The training samples in object detection use anchors, which are feature points on the feature map that can be used for classification and regression. In anchor-based detection models (e.g., RetinaNet [1]), multiple anchor boxes can be tiled with anchors as the center, while in anchor-free models (e.g., FCOS [2]), anchors can be used as anchor points to directly predict regression boxes. In recent years, although great breakthroughs have been made in object detection, there are still some shortcomings in the definition of positive and negative samples in current object detection. As the aspect ratio of the ground-truth (GT) boxes are not fixed, it is difficult for the ordinary center prior to select suitable anchors as positive samples. Moreover, the distribution of objects within a GT box is uncertain, there is often a large amount of background within the labeled GT box, and there may also be interference, such as occlusion. In this case, the traditional approach based on fixed Intersection-over-Union (IoU) assignment [1] does not select better positive samples, which poses a challenge for positive and negative sample assignment. To address the problems posed by fixed IoU, [3] uses the statistical characteristics of IoU between the candidate anchor boxes and a GT box to give the algorithm a different IoU threshold. Ref. [4] proposes a new anchor quality evaluation scheme and uses the quality scores of anchors fitting a probability distribution to achieve a truly dynamic assignment; however, the computational effort is large and reduces the training speed.
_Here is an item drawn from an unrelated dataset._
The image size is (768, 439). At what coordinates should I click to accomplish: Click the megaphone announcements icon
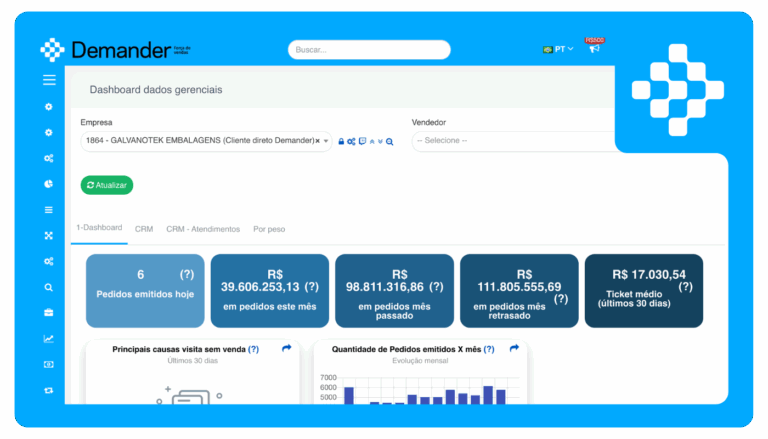[x=594, y=49]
2. Anchor Assignment in Object Detection

2.1. Anchor-Based and Anchor-Free Detectors

Object detection is a fundamental yet challenging task in computer vision, requiring the model to predict a bounding box with a category label for each target object in the image. Currently, deep-learning-based object detection algorithms dominate and can be divided into anchor-based and anchor-free approaches according to whether an anchor box is predetermined. Anchor-based object detection algorithms can be classified into two-stage methods (e.g., R-CNN [5], Fast R-CNN [6], Faster R-CNN [7], and R-FCN [8]) and single-stage methods (e.g., SSD [9] and RetinaNet [1]) according to whether candidate boxes are generated or not. These methods first tile a large number of pre-defined anchor boxes on the image, then predict the category, refine the coordinates of these anchor boxes one or more times, and finally output these refined anchor boxes as prediction boxes. The two-stage methods are slow but accurate; however, the advent of FPN [10] and Focal Loss [1] has enabled single-stage methods to achieve the same accuracy as two-stage methods at a faster speed.
Anchor-based object detection methods require artificially setting parameters such as the scale and aspect ratio of the anchor box according to the characteristics of the dataset, resulting in parameter sensitivity and poor generalization of the detector. Therefore, anchor-free detectors have gradually become a research hotspot. Anchor-free detectors can be divided into center-based methods (e.g., FCOS [2]) and keypoint-based methods (e.g., CornerNet [11] and ExtremeNet [12]). Anchor-free detectors can directly predict objects without pre-defined anchor boxes, eliminating the hyperparameters associated with anchor boxes and achieving similar performance to anchor-based detectors, while also giving them more potential in terms of generalization capability.
The anchor point In FCOS is equivalent to the center of the anchor box in RetinaNet. An anchor point and the corresponding anchor box both correspond to the same location on the feature map. Therefore, they are collectively referred to as an anchor in this research when there is no need to distinguish between an anchor point and anchor box.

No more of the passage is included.